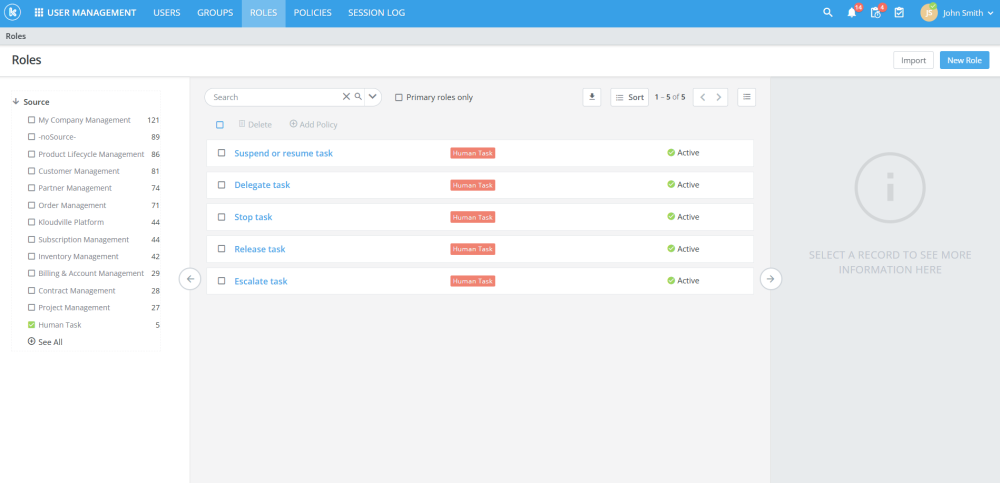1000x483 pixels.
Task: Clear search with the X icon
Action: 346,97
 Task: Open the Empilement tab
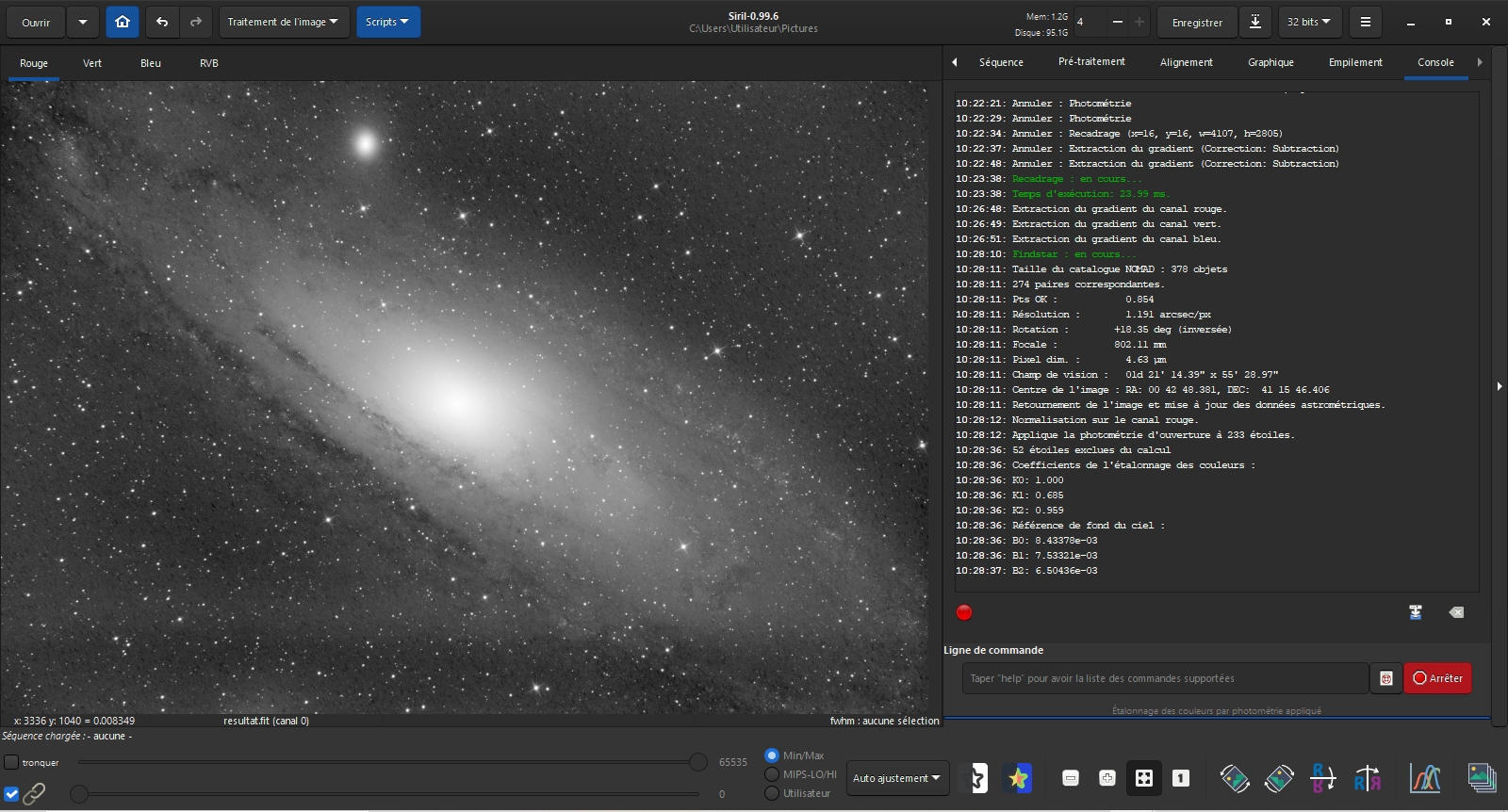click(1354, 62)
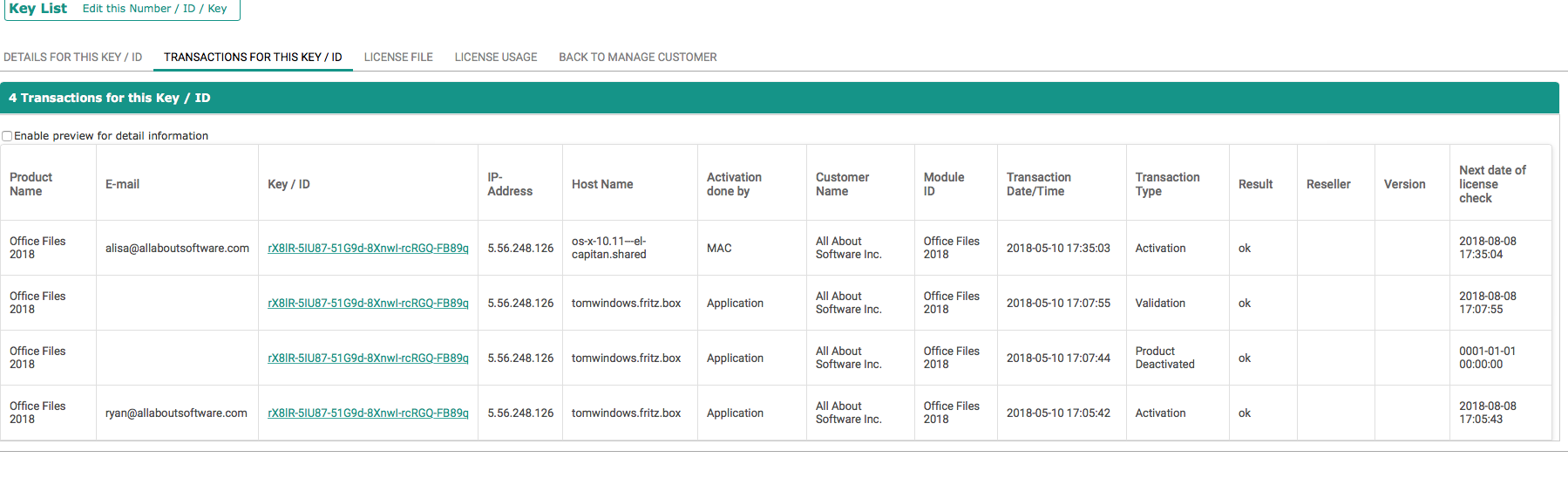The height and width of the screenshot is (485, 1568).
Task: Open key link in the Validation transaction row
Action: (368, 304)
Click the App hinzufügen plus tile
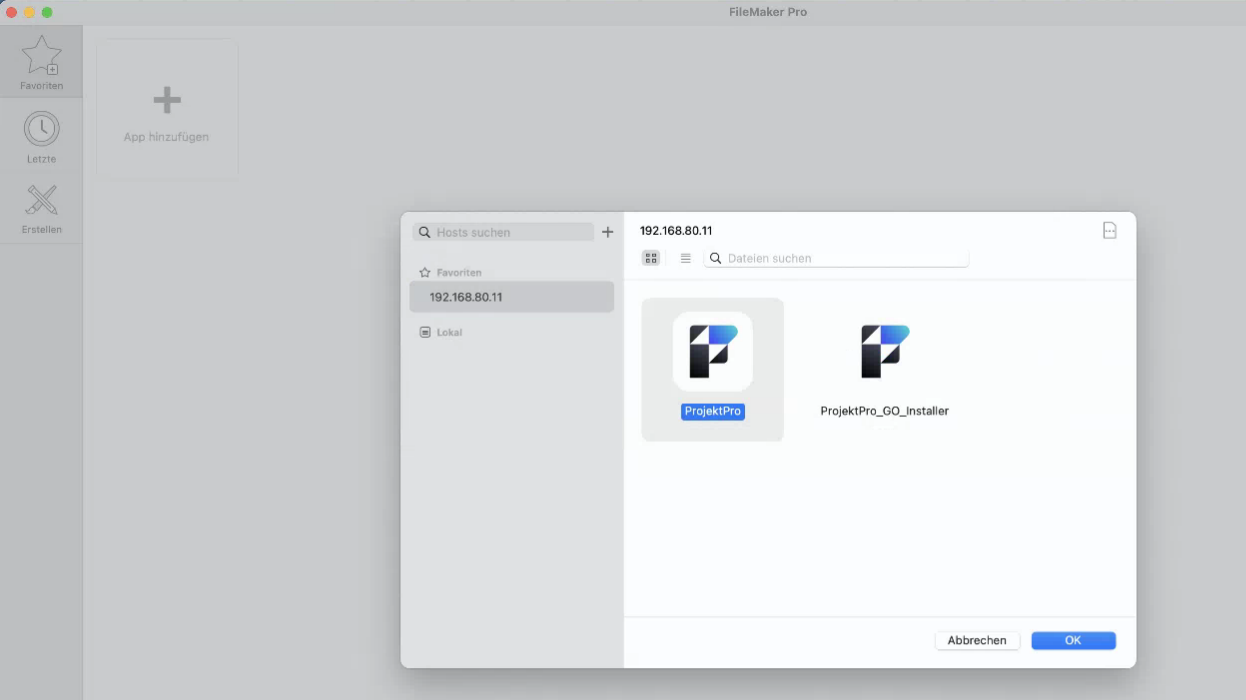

...

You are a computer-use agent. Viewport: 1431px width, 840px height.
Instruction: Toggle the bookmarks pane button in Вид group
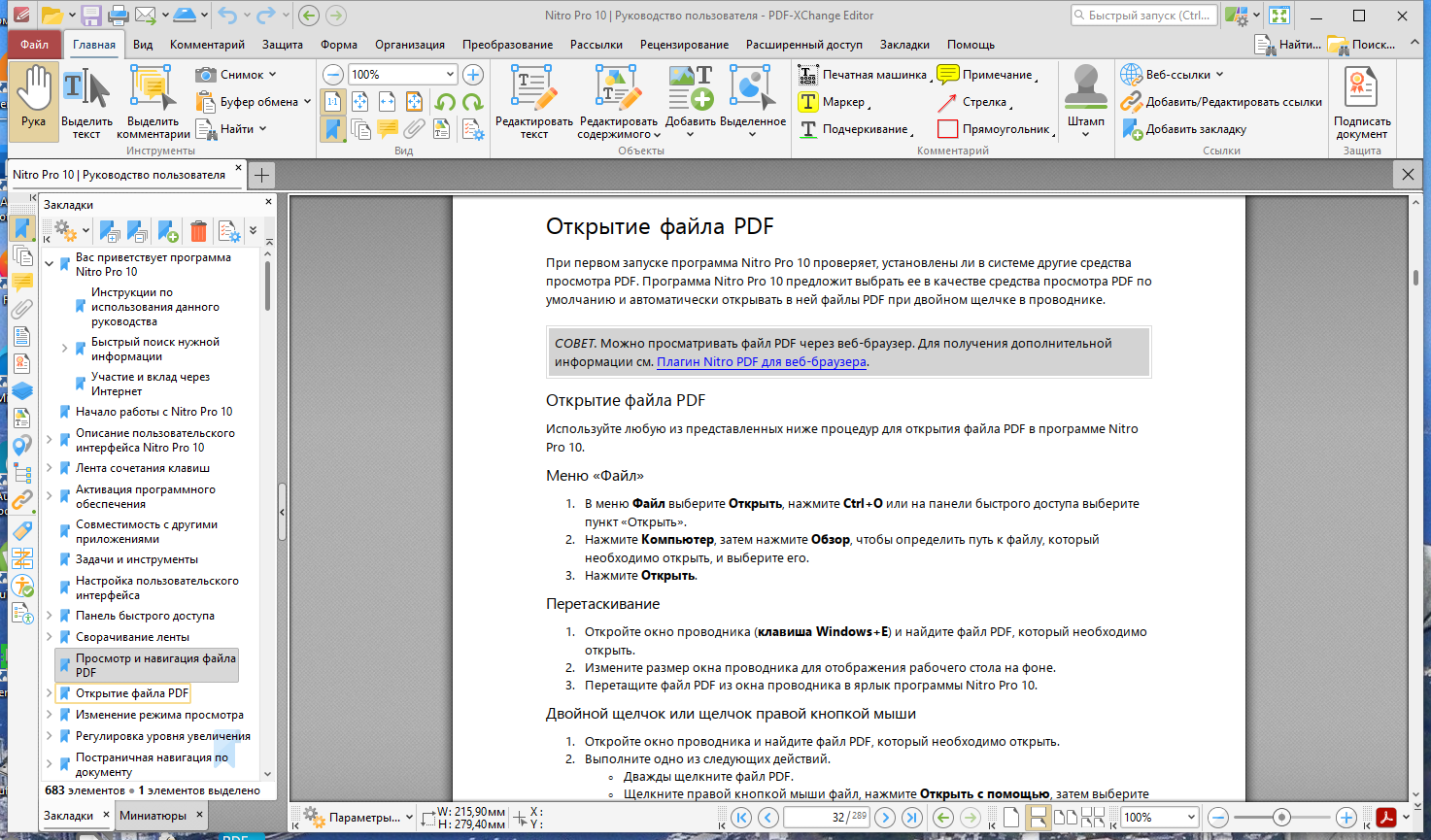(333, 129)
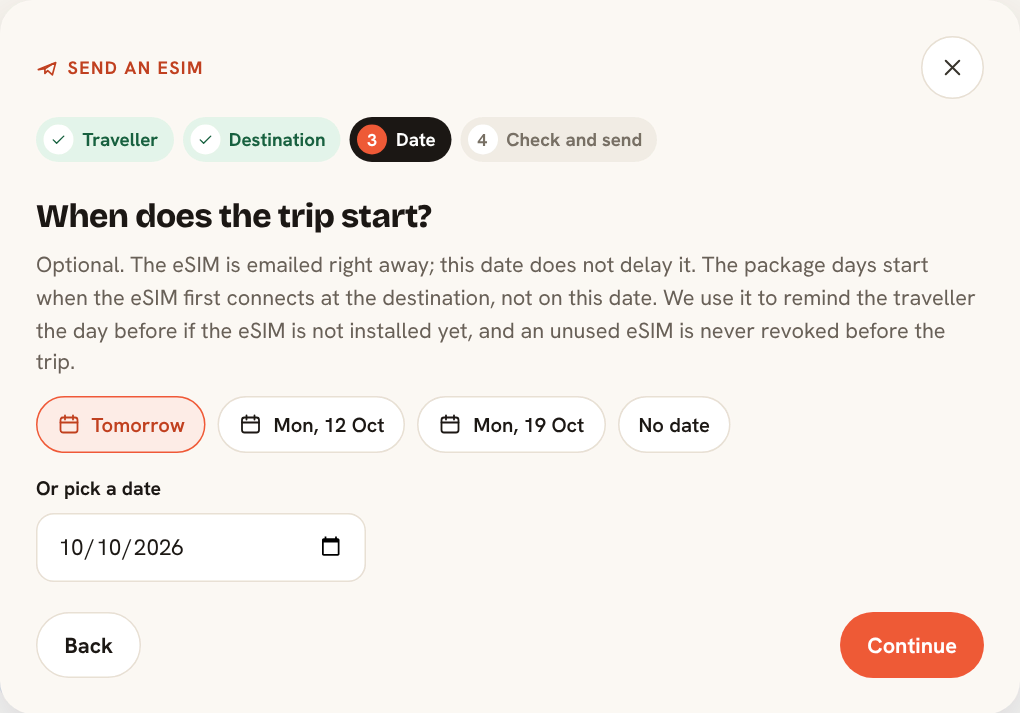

==

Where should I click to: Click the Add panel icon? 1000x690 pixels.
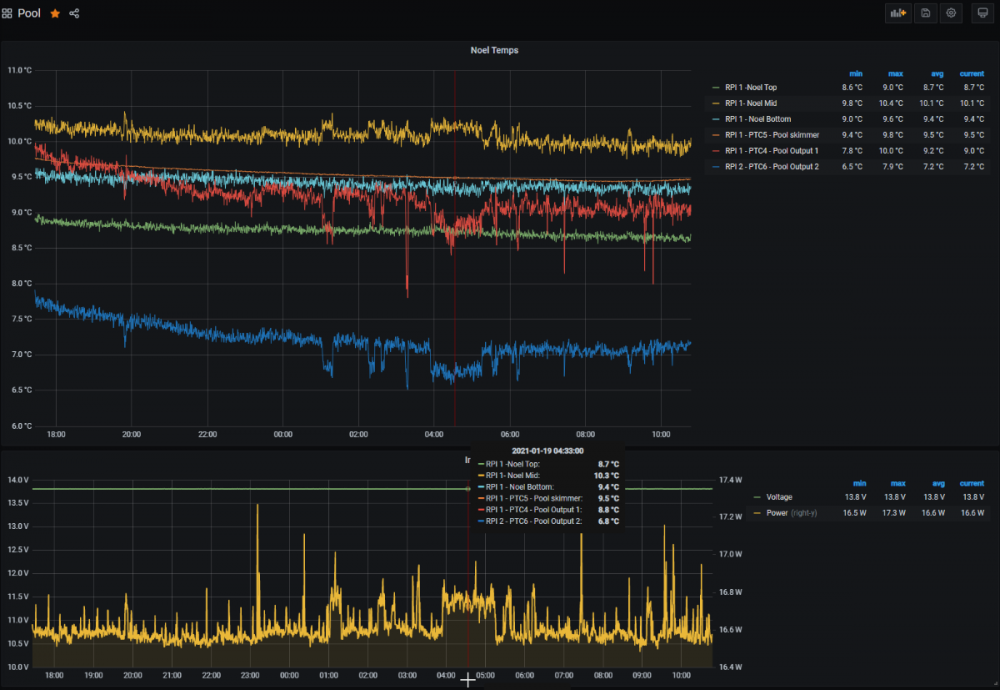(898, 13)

- What to do
Reproduce the lines above beginning at the line that contains "Task: Open the Empilement tab" and ending at the line that contains "Click the App hinzufügen plus tile". No pictures.

- Result of this task
 Task: Open the Empilement tab
click(1354, 62)
The height and width of the screenshot is (485, 1568).
Task: Open key link in the Validation transaction row
Action: (368, 304)
Click the App hinzufügen plus tile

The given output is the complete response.